Sunday, November 27, 2005

Trusted Lieutenants Go Civilian! Say Hello To The "Executive Secretary"

After this recent addition to the "Trusted Lieutenant" Watch, I received a cordial email from Centcom assuring me that use of the phrase "al Qaeda in Iraq" eight times in a short press release represented nothing more than a concern for clarity. With that in mind, here's part of the latest dispatch out of Centcom (my bolds):
FOR IMMEDIATE RELEASE

GATEKEEPER, COURIER, CONFIDANT OF AL-ZARQAWI DEAD, SAYS RELATIVE

BAGHDAD, Iraq - A close family member as well as Coalition sources claimed earlier this week that a gatekeeper and confidant of Abu Mu'sab al-Zarqawi, Bilal Mahmud Awad Shebah, aka Abu Ubaydah, who reportedly met weekly with the leader of al-Qaeda in Iraq, is dead.

Abu Ubaydah was reportedly killed Oct. 14 when Coalition Forces raided several suspected terrorist hideouts in the Albu Ubayd neighborhood north of Ramadi. Although intelligence analysts assessed Abu Ubaydah was killed during the mid-October raids, they could not determine his death with certainty at that time.

In late November, Coalition Forces received information from knowledgeable sources and a close family member of Abu Ubaydah claiming independently that Zarqawi's confidant and gatekeeper was killed as a result of the Oct. 14 raids.

Detained members of al-Qaeda claim Abu Ubaydah served as an "executive secretary" for Zarqawi; met with Zarqawi frequently; served as a messenger and gatekeeper for Zarqawi; screened all messages and requests for meetings with Zarqawi; was one of Zarqawi's most trusted associates; provided Zarqawi with safe house locations; and used intimidation and death threats to gain the cooperation of the Iraqi people to support al Qaeda in Iraq terrorist activity.
Note the words and phrases used: gatekeeper, courier, confidant, messenger, trusted associate, executive secretary---and of course "al Qaeda in Iraq terrorist." All in one short press release about one man. It's almost as if the boys at Centcom got together and said, "You know TCR's Trusted Lieutenant Watch? Let's really give him something to chew on." The only term they left out is "Man Friday." I have little doubt we'll see that one soon.

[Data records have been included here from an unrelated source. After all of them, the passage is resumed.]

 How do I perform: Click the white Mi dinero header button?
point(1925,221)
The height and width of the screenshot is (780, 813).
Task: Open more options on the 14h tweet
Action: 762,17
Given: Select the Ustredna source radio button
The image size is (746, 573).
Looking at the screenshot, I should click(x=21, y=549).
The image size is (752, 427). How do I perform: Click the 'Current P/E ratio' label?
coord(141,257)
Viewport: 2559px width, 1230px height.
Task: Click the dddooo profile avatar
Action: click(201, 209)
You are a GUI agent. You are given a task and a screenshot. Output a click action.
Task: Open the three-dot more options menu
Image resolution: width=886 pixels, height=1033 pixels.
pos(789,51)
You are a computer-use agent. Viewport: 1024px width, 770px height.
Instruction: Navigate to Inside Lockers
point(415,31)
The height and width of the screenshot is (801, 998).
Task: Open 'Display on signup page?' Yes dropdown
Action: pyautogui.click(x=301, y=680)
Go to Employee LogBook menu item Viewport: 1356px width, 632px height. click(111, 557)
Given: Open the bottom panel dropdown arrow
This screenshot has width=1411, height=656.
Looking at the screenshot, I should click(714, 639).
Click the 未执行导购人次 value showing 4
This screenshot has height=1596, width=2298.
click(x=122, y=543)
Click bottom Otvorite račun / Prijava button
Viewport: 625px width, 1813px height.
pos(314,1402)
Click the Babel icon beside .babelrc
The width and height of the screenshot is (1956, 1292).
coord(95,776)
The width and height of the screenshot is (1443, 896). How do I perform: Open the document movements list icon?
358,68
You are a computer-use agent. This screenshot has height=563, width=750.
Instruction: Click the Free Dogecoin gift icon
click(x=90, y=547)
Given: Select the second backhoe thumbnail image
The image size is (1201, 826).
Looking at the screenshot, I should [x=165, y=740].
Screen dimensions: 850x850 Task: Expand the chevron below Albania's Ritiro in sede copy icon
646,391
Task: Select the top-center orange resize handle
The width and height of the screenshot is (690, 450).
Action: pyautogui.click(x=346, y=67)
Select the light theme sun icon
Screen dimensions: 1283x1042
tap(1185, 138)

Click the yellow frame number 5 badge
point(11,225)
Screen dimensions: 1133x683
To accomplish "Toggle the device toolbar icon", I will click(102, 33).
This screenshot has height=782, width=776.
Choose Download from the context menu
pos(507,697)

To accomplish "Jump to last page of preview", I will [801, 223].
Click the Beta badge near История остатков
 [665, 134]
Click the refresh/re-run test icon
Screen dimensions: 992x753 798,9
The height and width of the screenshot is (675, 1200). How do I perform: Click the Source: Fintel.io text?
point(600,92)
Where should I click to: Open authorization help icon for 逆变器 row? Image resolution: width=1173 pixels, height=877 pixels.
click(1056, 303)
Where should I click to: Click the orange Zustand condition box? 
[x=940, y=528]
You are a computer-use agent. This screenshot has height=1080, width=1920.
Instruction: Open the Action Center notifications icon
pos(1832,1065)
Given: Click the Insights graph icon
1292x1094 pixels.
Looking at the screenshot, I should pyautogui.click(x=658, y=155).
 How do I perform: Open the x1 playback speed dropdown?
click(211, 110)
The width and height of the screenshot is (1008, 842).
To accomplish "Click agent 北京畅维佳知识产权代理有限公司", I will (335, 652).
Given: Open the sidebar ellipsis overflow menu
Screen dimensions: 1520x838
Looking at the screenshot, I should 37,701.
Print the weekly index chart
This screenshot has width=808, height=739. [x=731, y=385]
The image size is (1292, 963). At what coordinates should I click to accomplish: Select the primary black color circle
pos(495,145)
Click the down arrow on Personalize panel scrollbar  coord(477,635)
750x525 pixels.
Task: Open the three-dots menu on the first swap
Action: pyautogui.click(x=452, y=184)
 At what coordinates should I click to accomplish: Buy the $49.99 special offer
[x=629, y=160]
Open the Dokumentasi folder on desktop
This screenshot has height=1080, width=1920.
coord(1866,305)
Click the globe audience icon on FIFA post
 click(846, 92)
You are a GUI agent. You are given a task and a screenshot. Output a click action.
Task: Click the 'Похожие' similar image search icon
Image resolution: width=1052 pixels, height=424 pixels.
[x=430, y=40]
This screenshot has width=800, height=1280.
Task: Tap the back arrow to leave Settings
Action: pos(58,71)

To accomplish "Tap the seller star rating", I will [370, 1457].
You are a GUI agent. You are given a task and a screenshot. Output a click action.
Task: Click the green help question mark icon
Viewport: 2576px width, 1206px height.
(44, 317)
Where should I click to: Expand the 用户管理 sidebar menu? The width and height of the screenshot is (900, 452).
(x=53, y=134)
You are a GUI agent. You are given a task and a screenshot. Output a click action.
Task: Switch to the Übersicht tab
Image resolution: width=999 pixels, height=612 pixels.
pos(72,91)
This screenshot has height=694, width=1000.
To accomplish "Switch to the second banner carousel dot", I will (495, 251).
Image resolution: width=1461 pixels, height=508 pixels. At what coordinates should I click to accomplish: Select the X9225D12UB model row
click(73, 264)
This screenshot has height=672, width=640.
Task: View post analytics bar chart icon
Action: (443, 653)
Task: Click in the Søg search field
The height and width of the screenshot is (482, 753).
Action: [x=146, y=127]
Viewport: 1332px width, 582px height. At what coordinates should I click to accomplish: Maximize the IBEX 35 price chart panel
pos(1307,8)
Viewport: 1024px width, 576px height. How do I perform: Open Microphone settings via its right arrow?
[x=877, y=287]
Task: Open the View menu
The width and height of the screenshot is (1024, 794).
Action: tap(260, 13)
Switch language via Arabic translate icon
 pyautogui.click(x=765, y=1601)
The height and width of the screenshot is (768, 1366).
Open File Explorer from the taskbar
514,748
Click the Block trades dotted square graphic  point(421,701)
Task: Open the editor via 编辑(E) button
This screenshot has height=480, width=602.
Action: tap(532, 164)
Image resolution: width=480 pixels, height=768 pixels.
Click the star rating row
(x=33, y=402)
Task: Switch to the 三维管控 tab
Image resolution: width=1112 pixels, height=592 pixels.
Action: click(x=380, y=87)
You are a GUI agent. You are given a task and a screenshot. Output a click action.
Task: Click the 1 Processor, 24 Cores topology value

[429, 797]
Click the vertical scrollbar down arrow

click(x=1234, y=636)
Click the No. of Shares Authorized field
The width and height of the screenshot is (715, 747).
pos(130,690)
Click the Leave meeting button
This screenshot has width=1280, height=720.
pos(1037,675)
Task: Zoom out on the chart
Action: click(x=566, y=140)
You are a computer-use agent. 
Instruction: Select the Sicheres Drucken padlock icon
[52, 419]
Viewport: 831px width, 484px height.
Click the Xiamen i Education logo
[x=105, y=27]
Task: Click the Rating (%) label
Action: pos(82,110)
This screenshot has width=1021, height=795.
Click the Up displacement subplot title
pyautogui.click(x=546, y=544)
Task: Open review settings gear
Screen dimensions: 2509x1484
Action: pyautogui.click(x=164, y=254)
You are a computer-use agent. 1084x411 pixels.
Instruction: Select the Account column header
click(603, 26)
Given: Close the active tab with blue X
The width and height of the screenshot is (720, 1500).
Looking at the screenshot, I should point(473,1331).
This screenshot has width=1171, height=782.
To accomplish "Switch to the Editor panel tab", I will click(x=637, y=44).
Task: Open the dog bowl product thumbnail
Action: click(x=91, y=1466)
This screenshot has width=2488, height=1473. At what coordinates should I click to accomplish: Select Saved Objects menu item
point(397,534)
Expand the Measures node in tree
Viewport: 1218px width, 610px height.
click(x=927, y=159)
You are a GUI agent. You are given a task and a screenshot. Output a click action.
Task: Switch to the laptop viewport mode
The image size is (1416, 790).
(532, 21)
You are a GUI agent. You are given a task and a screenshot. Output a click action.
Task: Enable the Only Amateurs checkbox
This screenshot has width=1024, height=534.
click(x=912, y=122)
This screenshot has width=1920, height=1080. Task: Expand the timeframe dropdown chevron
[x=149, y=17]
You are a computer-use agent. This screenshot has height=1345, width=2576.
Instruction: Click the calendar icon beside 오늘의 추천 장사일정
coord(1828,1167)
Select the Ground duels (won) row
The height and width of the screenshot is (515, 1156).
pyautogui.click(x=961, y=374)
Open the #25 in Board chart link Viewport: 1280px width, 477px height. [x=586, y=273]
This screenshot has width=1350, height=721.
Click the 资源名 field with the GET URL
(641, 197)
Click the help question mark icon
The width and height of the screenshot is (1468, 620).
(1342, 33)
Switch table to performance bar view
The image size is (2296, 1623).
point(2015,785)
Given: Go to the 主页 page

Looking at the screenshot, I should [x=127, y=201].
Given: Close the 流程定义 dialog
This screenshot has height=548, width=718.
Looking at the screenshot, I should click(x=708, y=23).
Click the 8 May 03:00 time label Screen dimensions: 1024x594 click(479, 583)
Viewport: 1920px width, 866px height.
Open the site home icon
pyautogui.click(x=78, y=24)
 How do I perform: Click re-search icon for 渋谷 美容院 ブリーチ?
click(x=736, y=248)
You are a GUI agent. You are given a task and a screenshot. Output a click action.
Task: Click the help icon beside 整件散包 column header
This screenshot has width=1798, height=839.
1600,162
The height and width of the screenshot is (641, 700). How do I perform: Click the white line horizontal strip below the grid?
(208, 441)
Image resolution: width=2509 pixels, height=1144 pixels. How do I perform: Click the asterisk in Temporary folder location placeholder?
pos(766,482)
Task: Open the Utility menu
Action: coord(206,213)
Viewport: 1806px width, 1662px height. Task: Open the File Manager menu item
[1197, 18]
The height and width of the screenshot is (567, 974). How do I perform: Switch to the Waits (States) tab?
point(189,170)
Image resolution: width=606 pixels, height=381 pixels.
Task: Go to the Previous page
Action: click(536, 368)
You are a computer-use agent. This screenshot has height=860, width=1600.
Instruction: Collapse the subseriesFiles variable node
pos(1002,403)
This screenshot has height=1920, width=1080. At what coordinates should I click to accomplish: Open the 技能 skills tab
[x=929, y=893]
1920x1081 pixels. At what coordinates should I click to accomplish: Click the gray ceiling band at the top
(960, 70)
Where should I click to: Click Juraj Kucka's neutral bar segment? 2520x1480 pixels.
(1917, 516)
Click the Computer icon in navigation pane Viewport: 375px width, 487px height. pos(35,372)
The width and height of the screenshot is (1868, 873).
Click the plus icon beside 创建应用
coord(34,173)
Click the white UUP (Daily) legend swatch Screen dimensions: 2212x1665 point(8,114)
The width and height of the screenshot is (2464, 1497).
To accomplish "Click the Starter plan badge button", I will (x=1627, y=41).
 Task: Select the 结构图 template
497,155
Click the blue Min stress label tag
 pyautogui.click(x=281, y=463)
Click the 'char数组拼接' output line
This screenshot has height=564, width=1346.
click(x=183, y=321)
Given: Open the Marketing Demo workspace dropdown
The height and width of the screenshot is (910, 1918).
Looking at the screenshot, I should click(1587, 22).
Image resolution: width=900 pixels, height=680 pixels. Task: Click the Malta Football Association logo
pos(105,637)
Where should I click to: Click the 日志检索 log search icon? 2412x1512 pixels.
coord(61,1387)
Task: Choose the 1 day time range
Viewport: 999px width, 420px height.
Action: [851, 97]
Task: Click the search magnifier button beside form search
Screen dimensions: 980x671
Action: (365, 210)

The "Trusted Lieutenant" Watch is not meant solely as a dig at clumsy military spin. I post it because the way in which words are used---particularly by political and military leaders during wartime---often betrays underlying emotion and reality that the writer or speaker is trying to conceal: anger, concern, dishonesty, desperation. The Five O'Clock Follies during the Vietnam War were an example of this.

When our military punches out a constant stream of breathless ham-handed missives about "trusted lieutenants" and "executive secretaries" while our casualties mount and conditions on the ground deteriorate, what does that say about the gap between reality and spin, and what does it imply for our ultimate success or failure in Iraq? And when a Thesaurus determines the content of a short press release about a single individual no one's ever heard of, what does that betray about the military's own confidence in how things are going?

5 Comments:

Anonymous Anonymous said...

you should be totally freaked out the Centcom are devoting resources to emailing people like you. Sin't there a war on?

seriously monitoring internal dissent is another sign you are being run by totalitarian religious nutters.

11/27/2005 8:22 AM  
Anonymous Anonymous said...

I hadn't noticed this, nice catch.

That puts the running tally of captured or killed Zarqawi lieutenants at 35.

11/27/2005 10:39 AM  
Anonymous Anonymous said...

I don't mind them not getting Zarqawi. His methods hurt AQ's stature among muslims; there's something about the way he casually blows up his fellow muslims at weddings, shopping malls, etc. that seems to irk large swaths of the arab population.

It might not make them love us, but at least Zarqawi is removing the idea of AQ member as wonderful hero.